On April 8, 2015, Kendrick Tate was rolled into an operating room at Parkwest Medical Center. When he emerged, he had two new hips and a new outlook on life.
“Now I’m flying and bouncing around. Now, I walk just to be walking. I’m back to being my old self,” said Tate. “Before, you could see the grief, the strain, the stress, the pain on my face, but now it’s like total happiness. To me, it’s a new lease on life. I’m going to enjoy these hips for the rest of my life. I’m going to get my usage out of them.”
As for his MS, Tate says it’s under control with medication. “To be honest, I can’t tell I have it anymore,” he said. “Since they put me on medication, it doesn’t hinder me and I still work out and I can still play basketball – maybe not as well as I want to, but I can still play. And that’s enough for me.”
That includes, of course, working with Preston on “just the fundamentals, just learning the game, why you are out there, and understanding what you are doing and why you are doing it as opposed to just being on the court,” he says. “It makes it much more fun when you know what you are doing.” No wonder Tate’s son calls him a “fun teacher.”

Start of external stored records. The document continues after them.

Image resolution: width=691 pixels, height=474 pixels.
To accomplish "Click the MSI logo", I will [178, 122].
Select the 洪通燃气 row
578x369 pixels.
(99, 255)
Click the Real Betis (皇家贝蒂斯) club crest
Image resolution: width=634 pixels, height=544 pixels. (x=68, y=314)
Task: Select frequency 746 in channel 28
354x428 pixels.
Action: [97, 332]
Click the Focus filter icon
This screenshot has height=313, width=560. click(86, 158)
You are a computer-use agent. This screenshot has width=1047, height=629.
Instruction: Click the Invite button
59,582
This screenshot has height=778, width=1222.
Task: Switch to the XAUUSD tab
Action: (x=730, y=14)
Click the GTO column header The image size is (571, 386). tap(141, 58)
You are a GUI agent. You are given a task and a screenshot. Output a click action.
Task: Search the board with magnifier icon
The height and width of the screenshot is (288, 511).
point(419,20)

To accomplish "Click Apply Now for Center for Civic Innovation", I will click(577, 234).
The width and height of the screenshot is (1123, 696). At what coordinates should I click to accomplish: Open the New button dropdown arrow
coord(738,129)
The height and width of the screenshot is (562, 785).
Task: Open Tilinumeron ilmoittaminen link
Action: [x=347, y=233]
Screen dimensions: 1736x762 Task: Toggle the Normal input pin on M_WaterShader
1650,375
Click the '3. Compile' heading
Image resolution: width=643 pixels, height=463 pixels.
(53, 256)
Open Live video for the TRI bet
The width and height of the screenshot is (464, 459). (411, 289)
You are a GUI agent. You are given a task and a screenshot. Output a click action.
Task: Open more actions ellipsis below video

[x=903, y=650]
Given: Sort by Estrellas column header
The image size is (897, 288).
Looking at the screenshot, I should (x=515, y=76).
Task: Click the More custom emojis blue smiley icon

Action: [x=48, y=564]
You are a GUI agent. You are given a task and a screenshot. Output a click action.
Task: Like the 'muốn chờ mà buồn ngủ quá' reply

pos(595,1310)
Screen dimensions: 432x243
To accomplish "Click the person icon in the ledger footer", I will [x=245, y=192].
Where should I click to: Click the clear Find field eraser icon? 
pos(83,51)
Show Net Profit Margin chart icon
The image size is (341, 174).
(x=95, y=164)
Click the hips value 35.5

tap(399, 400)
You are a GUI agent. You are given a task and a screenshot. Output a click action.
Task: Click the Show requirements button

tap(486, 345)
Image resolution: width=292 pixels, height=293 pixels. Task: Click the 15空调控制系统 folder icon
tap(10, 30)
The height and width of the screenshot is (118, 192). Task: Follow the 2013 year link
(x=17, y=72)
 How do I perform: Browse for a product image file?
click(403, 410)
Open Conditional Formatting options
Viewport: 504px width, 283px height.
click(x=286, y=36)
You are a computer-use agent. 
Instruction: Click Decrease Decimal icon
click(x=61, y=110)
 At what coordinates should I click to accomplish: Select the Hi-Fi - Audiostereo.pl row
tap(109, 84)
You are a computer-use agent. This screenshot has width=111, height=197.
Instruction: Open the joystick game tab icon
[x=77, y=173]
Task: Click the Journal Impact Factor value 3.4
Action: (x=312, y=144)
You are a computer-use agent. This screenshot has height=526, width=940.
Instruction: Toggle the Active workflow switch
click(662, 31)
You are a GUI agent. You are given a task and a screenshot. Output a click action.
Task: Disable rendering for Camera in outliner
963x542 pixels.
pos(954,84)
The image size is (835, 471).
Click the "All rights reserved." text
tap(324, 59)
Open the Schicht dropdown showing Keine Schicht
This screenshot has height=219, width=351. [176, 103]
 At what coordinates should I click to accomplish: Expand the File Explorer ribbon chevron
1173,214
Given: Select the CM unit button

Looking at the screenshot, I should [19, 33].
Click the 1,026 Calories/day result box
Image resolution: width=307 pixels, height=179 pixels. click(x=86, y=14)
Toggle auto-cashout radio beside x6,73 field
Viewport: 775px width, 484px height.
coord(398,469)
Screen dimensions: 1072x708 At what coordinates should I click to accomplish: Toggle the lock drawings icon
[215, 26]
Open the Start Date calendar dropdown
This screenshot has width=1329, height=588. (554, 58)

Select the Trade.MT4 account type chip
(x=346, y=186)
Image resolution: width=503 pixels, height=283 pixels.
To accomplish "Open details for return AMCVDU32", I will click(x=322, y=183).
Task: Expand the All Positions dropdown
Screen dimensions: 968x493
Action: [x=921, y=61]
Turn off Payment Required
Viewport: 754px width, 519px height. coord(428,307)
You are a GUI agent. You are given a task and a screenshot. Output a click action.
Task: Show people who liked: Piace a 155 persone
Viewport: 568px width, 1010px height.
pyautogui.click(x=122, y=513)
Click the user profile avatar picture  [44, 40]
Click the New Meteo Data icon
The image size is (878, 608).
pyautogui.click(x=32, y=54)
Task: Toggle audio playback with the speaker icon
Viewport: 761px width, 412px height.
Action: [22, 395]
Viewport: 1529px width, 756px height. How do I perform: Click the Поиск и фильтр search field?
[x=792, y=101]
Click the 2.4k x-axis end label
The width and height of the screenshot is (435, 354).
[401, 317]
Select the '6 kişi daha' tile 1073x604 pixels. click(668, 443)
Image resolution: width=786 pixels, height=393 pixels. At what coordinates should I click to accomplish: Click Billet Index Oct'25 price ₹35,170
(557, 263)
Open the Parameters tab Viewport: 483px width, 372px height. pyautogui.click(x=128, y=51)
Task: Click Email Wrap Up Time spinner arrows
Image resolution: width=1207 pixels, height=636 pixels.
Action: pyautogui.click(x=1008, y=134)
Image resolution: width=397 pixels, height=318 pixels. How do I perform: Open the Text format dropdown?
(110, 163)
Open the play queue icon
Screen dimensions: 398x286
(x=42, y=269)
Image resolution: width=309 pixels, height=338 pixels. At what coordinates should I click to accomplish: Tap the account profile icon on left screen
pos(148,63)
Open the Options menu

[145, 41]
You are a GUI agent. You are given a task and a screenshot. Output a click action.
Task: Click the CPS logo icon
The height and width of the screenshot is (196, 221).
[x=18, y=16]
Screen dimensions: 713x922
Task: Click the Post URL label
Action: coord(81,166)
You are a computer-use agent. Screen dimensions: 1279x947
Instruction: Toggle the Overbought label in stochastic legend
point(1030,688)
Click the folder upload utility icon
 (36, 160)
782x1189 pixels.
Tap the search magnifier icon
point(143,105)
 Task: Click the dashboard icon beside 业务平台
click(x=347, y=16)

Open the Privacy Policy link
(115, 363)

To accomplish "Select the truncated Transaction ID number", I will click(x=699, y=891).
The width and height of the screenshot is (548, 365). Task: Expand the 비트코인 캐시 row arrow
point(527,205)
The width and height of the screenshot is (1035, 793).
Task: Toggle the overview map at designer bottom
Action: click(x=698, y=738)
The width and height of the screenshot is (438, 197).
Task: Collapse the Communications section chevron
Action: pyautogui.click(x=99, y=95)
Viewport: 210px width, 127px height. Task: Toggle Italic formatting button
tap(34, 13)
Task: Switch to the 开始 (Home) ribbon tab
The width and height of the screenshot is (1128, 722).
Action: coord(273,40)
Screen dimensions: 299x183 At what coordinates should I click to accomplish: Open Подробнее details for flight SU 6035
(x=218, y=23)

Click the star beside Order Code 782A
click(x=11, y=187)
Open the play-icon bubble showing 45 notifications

“He tries to tell me how to dribble with two basketballs and also tries to teach me how to do dribble between my legs or behind my back,” Preston said. Dad has learned some lessons, too.
“If you are thinking about hip replacement surgery, and know you need to have it and you’re having a lot of pain that’s affecting your daily living, go have it done,” he said. “Things you would normally do you won’t do. I wouldn’t go to basketball games, I wouldn’t go to football games, because it was hard for me to climb the bleachers. It’s life-changing. Get your life back because nobody should be forced to live in pain.”